Klar, dass auch die Lenkung ihren Beitrag liefert. Um rund ein Viertel direkter übersetzt und mit einer modifizierten Kennlinie für die Servounterstützung versehen, kombiniert sie Verreißsicherheit mit feinem Anlenken aus der Mittellage, liefert angenehme Unterstützung. Dabei verzichtet sie sowohl auf übertriebene Leichtgängigkeit, Hyperspontaneität oder künstliche Sportlichkeit mittels reduzierter Servokraft. Letzere variiert zwar abhängig vom Tempo, kommt aber ohne wechselnde Übersetzung aus und ist vom Fahrer nicht beeinflussbar.
Für 105.800 Euro ist der Mercedes E 63 AMG zu haben
Im Gegensatz zu Schaltgeschwindigkeit, Dämpferhärte, Motor-Ansprechverhalten und ESP-Eingriff. All das lässt sich über ein Knopf- und Tastenensemble auf der Mittelkonsole regeln, die Lieblingskombination auf einer AMG-Taste ablegen und im Tachodisplay kontrollieren. Im Gegensatz zur eher lieblos gemachten Digitalanzeige beweist die Mechatronik des 105.800-Euro-Brockens Feinschliff. Etwa auf unserer gewundenen Hügel-Marterpiste, die der E 63 ebenso komfortabel wie dynamisch passiert. Intuitiv wechselt der Sport-Automat die Gänge oder hält sie, lässt den dicken V8 im richtigen Drehzahlbereich arbeiten.

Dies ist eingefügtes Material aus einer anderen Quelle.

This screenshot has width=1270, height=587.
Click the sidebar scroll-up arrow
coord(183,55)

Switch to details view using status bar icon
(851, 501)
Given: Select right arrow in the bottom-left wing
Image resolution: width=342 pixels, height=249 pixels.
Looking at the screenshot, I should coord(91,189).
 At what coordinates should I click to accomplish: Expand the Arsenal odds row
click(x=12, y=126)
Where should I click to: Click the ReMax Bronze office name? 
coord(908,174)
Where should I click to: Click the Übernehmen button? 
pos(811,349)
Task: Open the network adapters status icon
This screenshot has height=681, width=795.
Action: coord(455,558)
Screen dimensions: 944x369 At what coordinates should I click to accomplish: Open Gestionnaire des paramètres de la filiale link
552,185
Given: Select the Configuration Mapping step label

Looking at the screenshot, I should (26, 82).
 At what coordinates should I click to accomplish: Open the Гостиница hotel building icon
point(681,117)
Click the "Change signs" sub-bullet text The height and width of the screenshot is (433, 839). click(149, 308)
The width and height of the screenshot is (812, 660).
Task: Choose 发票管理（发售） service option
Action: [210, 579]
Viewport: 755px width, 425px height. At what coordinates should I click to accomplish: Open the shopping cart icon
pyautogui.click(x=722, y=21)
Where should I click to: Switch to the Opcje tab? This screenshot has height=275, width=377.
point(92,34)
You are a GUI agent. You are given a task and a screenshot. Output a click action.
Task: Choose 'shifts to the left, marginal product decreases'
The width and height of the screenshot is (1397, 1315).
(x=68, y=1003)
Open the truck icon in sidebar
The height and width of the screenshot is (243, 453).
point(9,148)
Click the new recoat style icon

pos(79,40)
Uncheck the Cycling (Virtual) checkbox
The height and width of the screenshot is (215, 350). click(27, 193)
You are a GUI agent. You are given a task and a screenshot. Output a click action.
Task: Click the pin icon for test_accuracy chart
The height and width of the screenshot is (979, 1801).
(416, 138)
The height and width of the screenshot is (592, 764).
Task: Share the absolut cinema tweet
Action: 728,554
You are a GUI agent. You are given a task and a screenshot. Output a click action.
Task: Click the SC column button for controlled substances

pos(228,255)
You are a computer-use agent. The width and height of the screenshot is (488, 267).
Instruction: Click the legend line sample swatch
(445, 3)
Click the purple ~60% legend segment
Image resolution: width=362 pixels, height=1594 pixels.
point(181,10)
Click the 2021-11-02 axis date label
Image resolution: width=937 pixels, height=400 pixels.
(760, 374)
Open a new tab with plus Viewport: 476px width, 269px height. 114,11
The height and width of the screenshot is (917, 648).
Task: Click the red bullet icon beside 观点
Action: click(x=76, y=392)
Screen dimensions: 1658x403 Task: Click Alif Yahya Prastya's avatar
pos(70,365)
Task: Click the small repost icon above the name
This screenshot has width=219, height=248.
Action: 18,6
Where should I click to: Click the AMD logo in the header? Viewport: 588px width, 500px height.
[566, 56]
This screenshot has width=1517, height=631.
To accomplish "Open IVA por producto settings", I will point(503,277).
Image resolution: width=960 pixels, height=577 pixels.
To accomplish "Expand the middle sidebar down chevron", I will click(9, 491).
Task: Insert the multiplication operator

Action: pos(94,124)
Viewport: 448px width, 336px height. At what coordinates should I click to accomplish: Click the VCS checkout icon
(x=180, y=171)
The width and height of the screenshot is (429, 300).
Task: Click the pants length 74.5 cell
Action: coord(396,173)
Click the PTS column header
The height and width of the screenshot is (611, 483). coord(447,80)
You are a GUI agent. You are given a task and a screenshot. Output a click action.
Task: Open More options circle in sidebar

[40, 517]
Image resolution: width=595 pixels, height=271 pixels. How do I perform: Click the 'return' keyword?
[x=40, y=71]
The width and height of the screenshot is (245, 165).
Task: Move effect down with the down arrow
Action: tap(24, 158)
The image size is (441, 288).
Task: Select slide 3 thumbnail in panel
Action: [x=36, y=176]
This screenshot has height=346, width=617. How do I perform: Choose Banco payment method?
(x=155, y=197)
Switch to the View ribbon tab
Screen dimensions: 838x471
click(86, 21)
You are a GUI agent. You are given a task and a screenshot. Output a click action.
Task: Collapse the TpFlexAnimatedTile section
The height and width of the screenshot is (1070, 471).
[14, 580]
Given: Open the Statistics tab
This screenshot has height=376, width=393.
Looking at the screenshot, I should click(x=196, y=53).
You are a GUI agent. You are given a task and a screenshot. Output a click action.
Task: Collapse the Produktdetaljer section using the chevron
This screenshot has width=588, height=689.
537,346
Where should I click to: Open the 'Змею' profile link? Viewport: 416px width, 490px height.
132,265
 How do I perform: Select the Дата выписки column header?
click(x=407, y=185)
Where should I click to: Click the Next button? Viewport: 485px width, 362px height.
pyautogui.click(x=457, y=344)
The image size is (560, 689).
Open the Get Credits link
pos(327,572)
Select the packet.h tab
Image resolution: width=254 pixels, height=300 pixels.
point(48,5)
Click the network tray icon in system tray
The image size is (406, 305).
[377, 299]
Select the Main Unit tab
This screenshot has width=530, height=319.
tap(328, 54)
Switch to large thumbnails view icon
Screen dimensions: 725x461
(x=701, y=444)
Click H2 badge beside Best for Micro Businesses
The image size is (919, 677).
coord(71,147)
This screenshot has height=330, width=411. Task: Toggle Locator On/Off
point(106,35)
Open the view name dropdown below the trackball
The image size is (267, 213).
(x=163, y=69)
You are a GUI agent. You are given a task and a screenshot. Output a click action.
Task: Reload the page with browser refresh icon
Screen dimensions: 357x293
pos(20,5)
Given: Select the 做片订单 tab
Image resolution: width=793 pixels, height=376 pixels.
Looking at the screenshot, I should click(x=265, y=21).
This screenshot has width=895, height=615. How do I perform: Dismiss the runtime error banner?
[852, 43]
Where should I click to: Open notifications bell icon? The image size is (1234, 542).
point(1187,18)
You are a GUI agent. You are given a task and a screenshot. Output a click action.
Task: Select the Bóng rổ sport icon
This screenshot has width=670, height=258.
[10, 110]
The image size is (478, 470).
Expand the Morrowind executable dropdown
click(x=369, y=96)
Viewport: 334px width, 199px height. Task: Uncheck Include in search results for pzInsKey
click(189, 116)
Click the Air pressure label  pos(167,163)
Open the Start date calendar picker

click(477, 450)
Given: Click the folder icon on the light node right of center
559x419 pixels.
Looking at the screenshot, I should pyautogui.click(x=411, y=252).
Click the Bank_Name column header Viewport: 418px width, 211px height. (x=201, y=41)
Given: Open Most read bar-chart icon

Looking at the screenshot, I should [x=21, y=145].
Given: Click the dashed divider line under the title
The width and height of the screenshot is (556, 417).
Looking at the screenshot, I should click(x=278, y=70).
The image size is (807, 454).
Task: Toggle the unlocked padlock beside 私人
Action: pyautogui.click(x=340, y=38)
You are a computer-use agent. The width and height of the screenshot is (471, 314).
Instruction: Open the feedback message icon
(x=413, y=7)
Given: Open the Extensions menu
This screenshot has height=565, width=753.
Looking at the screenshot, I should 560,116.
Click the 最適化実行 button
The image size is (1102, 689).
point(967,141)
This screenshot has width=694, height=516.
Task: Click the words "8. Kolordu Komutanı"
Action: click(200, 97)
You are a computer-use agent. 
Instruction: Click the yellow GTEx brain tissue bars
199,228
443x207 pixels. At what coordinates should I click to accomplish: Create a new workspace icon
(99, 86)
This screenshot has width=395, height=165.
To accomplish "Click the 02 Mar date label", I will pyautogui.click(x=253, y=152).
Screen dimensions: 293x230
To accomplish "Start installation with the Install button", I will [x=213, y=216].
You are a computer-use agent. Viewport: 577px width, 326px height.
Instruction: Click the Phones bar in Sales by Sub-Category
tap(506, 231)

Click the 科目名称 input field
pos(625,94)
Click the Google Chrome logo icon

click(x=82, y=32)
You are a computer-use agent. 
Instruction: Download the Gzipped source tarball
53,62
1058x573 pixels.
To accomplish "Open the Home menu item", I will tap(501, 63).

Auf Wunsch lässt der Mercedes E 63 AMG bis zu 300 km/h zu
Wobei es darauf kaum ankommt - ihm liegt jeder. Zwischen Standgas und Abregelung bei 7.200/min wirbt er für seine Kombination aus Maxi-Hubraum, freiem Ansaugen und Hochdrehzahltalent. Ließ der 55 Kompressor einst seine Pferde in gefühlten 50er-Herden von der Leine, spricht beim 63er jedes einzeln an. Zerren alle gemeinsam, geht es in 4,5 Sekunden auf Tempo 100, würzt der V8 Schaltvorgänge mit wildem Schnauben, wirkt die 250-km/h-Abregelung am Ende wie ein Bremsfallschirm. Auf Wunsch und nach einem Fahrertraining lässt AMG aber bis 300 km/h zu.
Keramikbremsen für rund 8.000 Euro Aufpreis
Serienmäßig halten 360-Millimeter-Bremsscheiben rundum den 1,8-Tonner im Zaum. Für rund 8.000 Euro Aufpreis rotieren leichtere Keramikscheiben (vorn 400 Millimeter groß, Gewichtsersparnis insgesamt etwa zehn Kilogramm), die noch brachialer und standfester verzögern. Für alle, die mit ihrem Mattlack auch mal auf der Piste glänzen wollen.